What Does the Science Say?

Do you believe that in just a few minutes a day you can change the way your brain works? It’s true! But it may be hard to absorb all at once. Here are just 3 more ways science says, “Go meditate!”

  1. It Slashes Stress. Researchers have shown that mindfulness is able to lower stress levels, even in those with Generalized Anxiety Disorder (GAD).3
  2. It Triggers Brain Changes. Mindfulness is shown in clinical trials to change the brain in a protective way against mental illness. This may result in better signaling between connections in your brain, known as axonal density.
  3. It’s Calming. Did you know that by practicing mindfulness you may be able to benefit your ability to process emotions? One study showed that even when you are not meditating, your brain could process emotions differently due to changes in grey matter of the hippocampus region.

How Can I Practice Mindfulness Meditation?

There are many types of mindfulness meditations that you can do – in just minutes!

  1. Try a Breathing Meditation. Breathing mindfulness is also known as Pranayama. And all you have to do to become more aware of yourself, for smoother sailing through recovery, and real brain changes to help you along the way is – BREATHE. Here’s how to do it!

Alternate Breathing (Nadi Sodhan):

  • Sit in a comfortable position with your spine straight, and facing forward. Close your eyes gently if you can. And then place your hands, with the palms open on your lap.
  • Take your left hand and place the soft pad of your index finger on the left side of your nose. Press the fingertip in gently and plug your left nostril closed.
  • Then, take a long, deep breath inward. As you inhale, fill your belly all the way with breath. Then, exhale out of your mouth. Repeat this breathing cycle for 2 minutes, (about 20 breaths).
  • Take your right hand and place the soft pad of your index finger on the right side of your nose. Press the fingertip in gently and plug your right nostril closed.
  • Then, take a long, deep breath inward. As you inhale, fill your belly all the way with breath. Then, exhale out of your mouth. Repeat this breathing cycle for 2 minutes, (about 20 breaths).
  • Then, place your hands back on your lap in an open-palm position. Finish the breathing cycle for 2 minutes, inhaling through both nostrils, and exhaling out of your mouth.
  • For the final minute of this 7-minute mindfulness breathing meditation, repeat this mantra silently in your mind as you exhale, “One day at a time.”
  1. Find Your ZEN. The Latin word meditatio, means “to think with healing intention.” It is the basis for zen meditations. Find your zen as you practice mindfulness any way you like. Use breathing, or just focusing on yourself from moment-to-moment with awareness. Using mindfulness can happen any time you want it to, anywhere, so don’t worry about “meditating.” Just find your zen.

Your breath is a great place to start (prana), and you can then continue the traditional Buddhist tradition of Vipassana, or insight meditation.  

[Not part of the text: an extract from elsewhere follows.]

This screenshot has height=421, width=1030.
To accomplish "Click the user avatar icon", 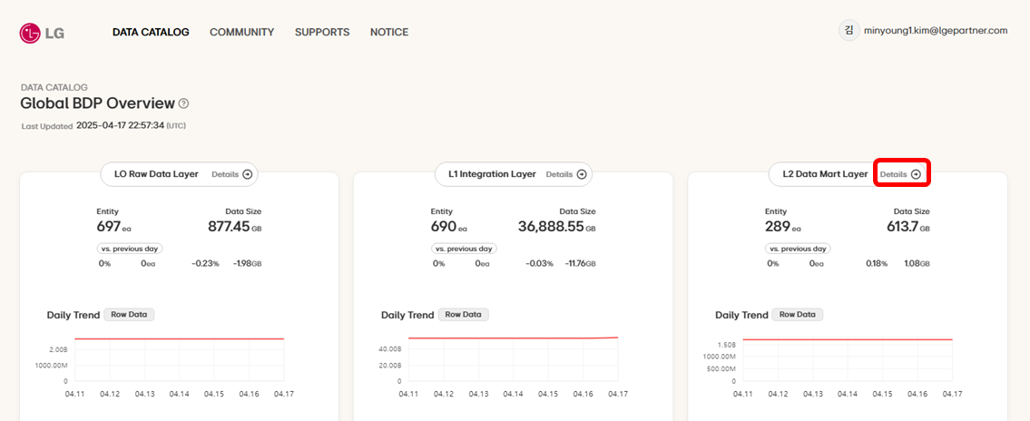I will click(x=849, y=30).
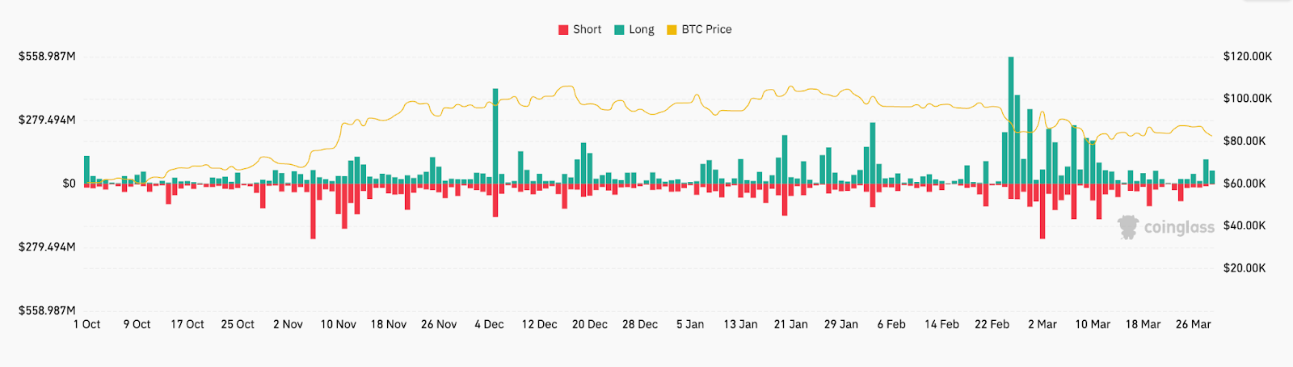Toggle the Long series legend label
Viewport: 1293px width, 367px height.
coord(642,30)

  1. Get Bliss. Anything that you love to do is your place of bliss. So go there! Go to the movies, or for a long hike, to the dog park, or to a restaurant, to an art gallery – whatever! Just do something that makes you feel good all over. That is your bliss. Go get it.

During recovery it is important to develop new hobbies, so  explore new options and find something that you love to do. It could be your next place of pure bliss.

A Final Note on Mindfulness

Mindfulness meditation is simply a way of learning how do live your life in a different way. And there are so many ways that you can be mindful! Scientists say that practicing mindfulness is one of the best ways to change your mind after addiction, as it literally alters your brain. So, why not give it a shot? All you have to do is breathe.

References:

  1. National Institute on Alcohol Abuse and Alcoholism. National Institute on Alcohol Abuse and Alcoholism No. 53, July 2001.
  2. How mindfulness can change your brain and improve your health. Harvard medical School. March 8, 2016.
  3. Elizabeth A.Hogea, Eric Bui. The effect of mindfulness meditation training on biological acute stress responses in generalized anxiety disorder. Psychiatry Research 26 January 2017.